Bei den Menschenrechten gibt es sehr unterschiedliche Ausrichtungen. Während etwa in China der Wert des Individuums eine untergeordnete Rolle spielt, ist genau dieser Wert etwa in der Vereinigten Staaten sehr hoch. Was aber unter dem Wert des Individuums verstanden wird, ist in den verschiedenen Kulturräumen sehr unterschiedlich. In den USA und Kanada besteht der Wert in einem Maximum von persönlicher Freiheit und Verantwortung bei minimaler sozialer Absicherung. Auf der anderen Seite ist der Wert des Individuums in China nur gegeben, solange es nicht in Widerspruch zu der ideologischen Diktatur des kommunistischen Regimes kommt. Ähnliches gilt aber auch für alle totalitär geführten Staatssysteme, unabhängig davon, ob die Diktatur populistischen Charakter hat oder es sich um eine religiöse Diktatur handelt wie im Falle des Irans.
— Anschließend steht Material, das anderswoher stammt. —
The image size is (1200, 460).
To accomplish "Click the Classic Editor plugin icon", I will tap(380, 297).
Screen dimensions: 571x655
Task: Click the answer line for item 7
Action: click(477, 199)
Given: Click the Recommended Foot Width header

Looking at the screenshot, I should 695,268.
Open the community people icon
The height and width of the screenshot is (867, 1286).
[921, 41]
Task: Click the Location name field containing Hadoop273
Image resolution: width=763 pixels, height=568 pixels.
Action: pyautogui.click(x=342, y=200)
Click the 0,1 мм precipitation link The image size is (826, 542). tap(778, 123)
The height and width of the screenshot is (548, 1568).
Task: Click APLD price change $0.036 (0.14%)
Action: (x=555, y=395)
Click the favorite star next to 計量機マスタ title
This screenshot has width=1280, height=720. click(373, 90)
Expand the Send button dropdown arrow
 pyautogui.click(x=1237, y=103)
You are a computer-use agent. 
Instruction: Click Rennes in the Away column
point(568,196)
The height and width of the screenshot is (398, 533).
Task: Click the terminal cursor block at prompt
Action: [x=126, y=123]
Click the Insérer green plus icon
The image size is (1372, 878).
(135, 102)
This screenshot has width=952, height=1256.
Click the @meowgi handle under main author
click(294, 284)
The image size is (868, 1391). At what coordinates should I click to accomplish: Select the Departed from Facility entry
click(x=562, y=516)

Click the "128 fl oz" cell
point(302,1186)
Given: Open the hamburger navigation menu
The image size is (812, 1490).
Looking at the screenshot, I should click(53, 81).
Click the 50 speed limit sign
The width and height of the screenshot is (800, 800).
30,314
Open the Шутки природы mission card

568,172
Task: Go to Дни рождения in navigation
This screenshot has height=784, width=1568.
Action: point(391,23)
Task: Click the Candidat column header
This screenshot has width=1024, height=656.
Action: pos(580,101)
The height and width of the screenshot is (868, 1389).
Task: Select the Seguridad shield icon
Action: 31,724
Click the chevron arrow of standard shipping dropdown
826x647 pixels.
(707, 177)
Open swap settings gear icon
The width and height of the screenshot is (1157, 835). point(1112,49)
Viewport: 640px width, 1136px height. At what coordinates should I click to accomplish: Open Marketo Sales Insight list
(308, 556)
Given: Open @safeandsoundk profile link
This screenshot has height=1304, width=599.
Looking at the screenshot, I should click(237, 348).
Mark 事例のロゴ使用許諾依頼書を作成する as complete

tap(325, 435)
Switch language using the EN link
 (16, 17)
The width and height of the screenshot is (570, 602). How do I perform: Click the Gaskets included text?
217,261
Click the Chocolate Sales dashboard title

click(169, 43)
Im Mitteleuropa finden wir einen „mittleren“ Weg, den Weg der sozialen Marktwirtschaft, der aus der Katholischen Soziallehre entstanden ist und den Grundpfeiler der Wirtschaftspolitik in Mitteleuropa darstellt. Ludwig Erhard als erster Wirtschaftsminister der neu gegründeten Bundesrepublik hat dieses Konzept nachhaltig geprägt.Footnote 16 Ähnliche Ansätze finden sich in dem Konzept des Rheinischen Kapitalismus, das gerechter und ausgeglichener ist als das neo-kapitalistische amerikanische System (Albert 1992).

Den Ansatz der sozialen Marktwirtschaft hat Robert Habeck 2023 auf dem Wirtschaftstag der CDU erweitert.Footnote 17 Danach kommt dem Staat die regulative Aufgabe zu, nicht nur das soziale Gleichgewicht gegenüber der freien Marktwirtschaft zu gewährleisten, sondern in gleicher Weise die ökologische Balance.

Im Kern geht es darum, die freie Marktwirtschaft zuzulassen, aber dem Staat die Rolle der Rahmenbedingungen und des sozialen und ökologischen Ausgleichs zuzuordnen.

Da aber die wirtschaftlichen Prozesse alle hochgradig quer über alle Wirtschaftssysteme vernetzt sind und auch vernetzt bleiben werden, entsteht die weiterhin wachsende Anfälligkeit aller Prozesse. Das macht das Steuern und Führen von Unternehmen und staatlichen Einrichtungen immer unsicherer und volatiler.

Diese Entwicklung wird auch mit dem Akronym VUCA beschrieben, das seit den 1990er-Jahren zur Beschreibung der Welt nach dem Ende des Kalten Krieges entstanden ist.Footnote 18

Volatilität (volatility) steht dabei für die Unbeständigkeit der Bedingungen und Schwankungen von Prozessen. Unsicherheit (uncertainty) und Komplexität (complexity) prägen die zukünftige Entwicklung. Viele Beobachtungen sind dabei mehrdeutig (ambiguity).